• Source extract:

How Aussies can tap into India's upside
In light of India’s booming growth trajectory, Azzet looks for ways local investors can play in this market.
Due to the country’s unique demographics, India has lower correlations with other economies and equity markets, which offers investors even greater diversification.
ETFs
Firstly, we look at three key ETF options offering exposure to India-based growth stocks. These include:
A) Betashares India Quality ETF, (ASX: IIND): Since listing on the ASX in 2019 at $8, the share price has increased 50% to $12.00.
IIND passively tracks an index of thirty of the top companies in India selected by high profitability, high earnings stability, and low leverage.
The fund has returned 9.23% annually since its inception and distributes to shareholders semi-annually.
While they may be unrecognisable to most Aussie investors, here are the top ten companies in the IIND portfolio.

B) The Global X India Nifty 50 ETF (ASX: NDIA): Tracks the performance of the Indian Stock Exchange Nifty 50 Index.
The ETF has delivered a total annual return of 8.32% annually since its inception in June 2019.

C) India Avenue Equity Fund Active ETF (IAEF): Trading on Cboe, an alternative trade execution venue to the ASX, the actively managed fund seeks to outperform the MSCI India Index (Net).
The fund is an unlisted unit trust which provides investors with exposure to 60-80 companies listed on India's stock exchanges.
The fund is actively managed and benefits from its founders' experience and robust network in India.

• Activities:
**a)** According to the article on investing in India, what was the listing price of the Betashares India Quality ETF when it joined the ASX in 2019?
**b)** Write the next part of the article on investing in India, starting after its last sentence.
The material has no part in this work.

Source records
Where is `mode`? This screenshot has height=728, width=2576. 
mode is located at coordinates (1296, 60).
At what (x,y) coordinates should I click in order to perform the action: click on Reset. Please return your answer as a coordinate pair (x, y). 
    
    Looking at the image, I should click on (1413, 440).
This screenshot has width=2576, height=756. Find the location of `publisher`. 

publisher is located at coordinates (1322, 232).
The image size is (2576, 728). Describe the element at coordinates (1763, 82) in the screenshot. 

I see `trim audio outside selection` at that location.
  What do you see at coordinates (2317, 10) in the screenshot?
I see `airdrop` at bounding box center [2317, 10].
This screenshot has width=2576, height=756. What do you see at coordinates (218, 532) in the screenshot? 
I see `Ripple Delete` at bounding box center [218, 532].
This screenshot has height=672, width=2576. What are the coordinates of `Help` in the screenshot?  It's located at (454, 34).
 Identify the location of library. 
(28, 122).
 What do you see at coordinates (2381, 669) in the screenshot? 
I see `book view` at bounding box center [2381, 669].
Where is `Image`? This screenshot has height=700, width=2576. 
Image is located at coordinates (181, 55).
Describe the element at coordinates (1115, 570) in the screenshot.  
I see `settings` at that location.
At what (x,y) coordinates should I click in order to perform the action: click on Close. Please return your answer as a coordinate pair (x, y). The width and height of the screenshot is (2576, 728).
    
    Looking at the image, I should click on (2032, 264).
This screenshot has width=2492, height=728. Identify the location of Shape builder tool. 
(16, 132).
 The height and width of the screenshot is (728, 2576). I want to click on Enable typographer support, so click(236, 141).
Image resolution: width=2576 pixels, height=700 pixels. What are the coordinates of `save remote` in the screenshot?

• Results of the tasks:
**a)** $8

**b)**
Slippage
However, before investing in these India-focused ETFs it is important to note that they tend – across all timeframes – to underperform their own benchmarks/indices.
For example, across longer-term periods (3-5 years), India ETFs produce a slippage of around 3% annually (ex-fees).
This slippage highlights the difficulty of capturing index returns within an inefficient market like India, and the need to maintain active positioning.
While there are myriad factors contributing to slippage - of around 50bps annually - one of them is the bilateral tax agreement between Australia and India.
Investors receive a partial to full refund of capital gains taxes paid in India by the Funds/ETFs they invest in at the point when they lodge their tax refund.
Here’s a snapshot of how Indian ETFs have fared compared with their local and U.S. counterparts.

Buying Individual Indian Stocks
While there are no Indian companies with dual listings on the ASX, a common way for foreign investors to tap into shares on India’s stock exchange – now the world’s fourth largest share market – is via a FPI (foreign portfolio investment).
Remember, if you’re planning to enter the India share market using the FPI you must firstly register with India’s stock market regulatory agency, the SEBI (Securities and Exchange Board of India).
SEBI typically requires these investors to be high net worth individuals.
Aussie investors can make FPI investments via custodian banks that manage FPI transactions like Citi Bank and Deutsche Bank or through registered brokers like Jarvis Investments which has an AI platform and is registered with SEBI.
Indian stocks have outperformed the broad emerging markets for four consecutive years.
The U.S. FDA has been conducting inspections of Indian pharmaceutical companies, including the likes of Sun Pharmaceutical Industries SUNPHARMA (NSE), and Aurobindo Pharma AUROPHARMA (NSE) since 2005 and there are many more of a similar size, 99% of which have in the past headed for the U.S.
Another vibrant sector in India is defence, which includes stocks like leading defence companies in India, Hindustan Aeronautics Limited (HAL).
Managed funds
Australian investors also have access to Indian-themed managed funds, including the Fidelity India Fund which invests in a diversified selection of 30 to 60 Indian companies.
The management costs: 1.20% annually.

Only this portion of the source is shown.